After the war, the remains of Kerkhoven were first transferred to the Northern Cemetery in Groningen. Her tombstone here read: "She lived and died for her principles of humanity and freedom". In 1967, she arrived at her final resting place at the Dutch National Field of Honor in Loenen.

==Remembrance==
Kerkhoven's landlord from the Ranitzstraat in Groningen, Karel Hendriks, was also arrested for a short time. After his release, he commemorates Kerkhoven in the resistance magazine 'De Vonk', in June 1945. He wrote:
"Let Anda's spirit live on. To lend a hand just to help, without self-benefit as a background, that is true socialism. This alone is the key to a better society. When people support socialism out of self-interest, it cannot but lead to oppression and dictatorship, for the strongest among them will push themselves forward… Out of self-interest."

There is a memorial stone placed in front of Anda's former home and in 2003, a memorial stone was unveiled on the spot where she was shot in 1945.

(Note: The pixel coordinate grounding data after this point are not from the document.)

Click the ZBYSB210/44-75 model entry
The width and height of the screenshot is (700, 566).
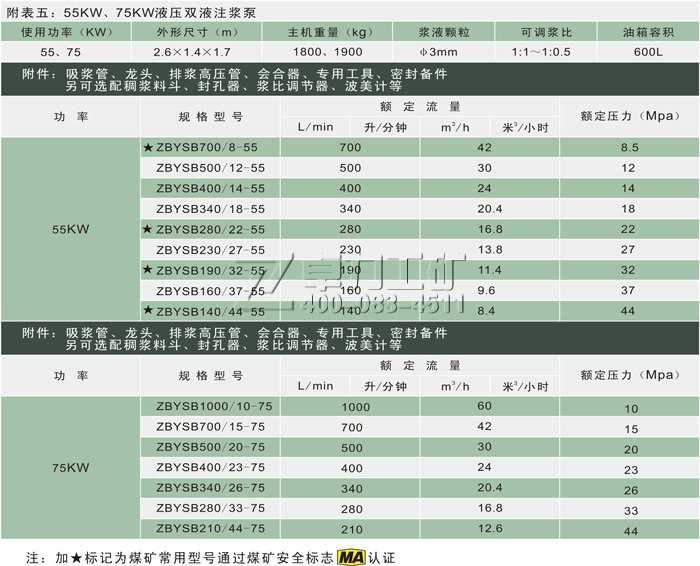pos(211,529)
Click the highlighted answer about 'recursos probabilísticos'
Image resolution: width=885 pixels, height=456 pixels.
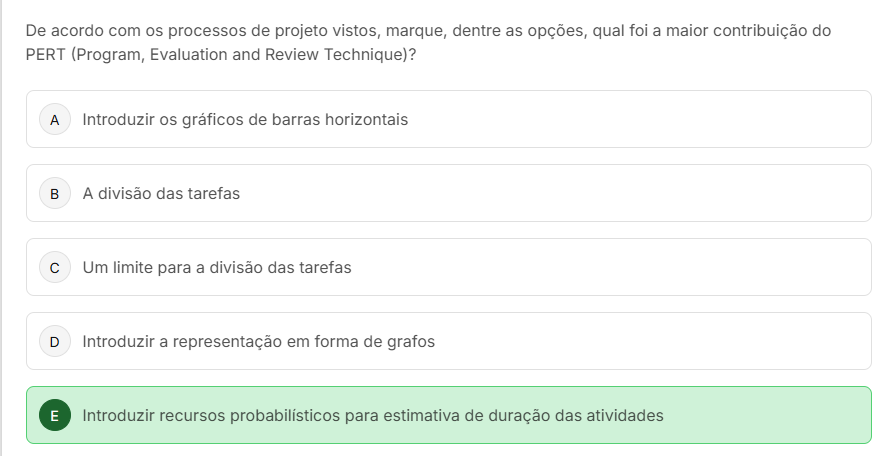coord(449,415)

The Rector Magnificus of the University of Groningen, Combertus Willem van der Pot remembered Anda Kerkhoven in his commemorative speech on 23 June 1945. He acknowledged her for being the only student of Groningen who had been executed by the Germans for her involvement in the resistance. She went down in history as an unyielding resistance fighter and an inspired idealist. Her name is included in the plaque commemorating the fallen members of the academic community and she is depicted in a stained glass window by the artist Johan Dijkstra, both in the Academy Building of the University of Groningen.

In 2008, a planetoide discovered in 1990 by the Belgian astronomer Eric Walter Elst was named after Kerkhoven.

In November 2021, the Groningen city council moved to name its civic hall after Anda Kerkhoven.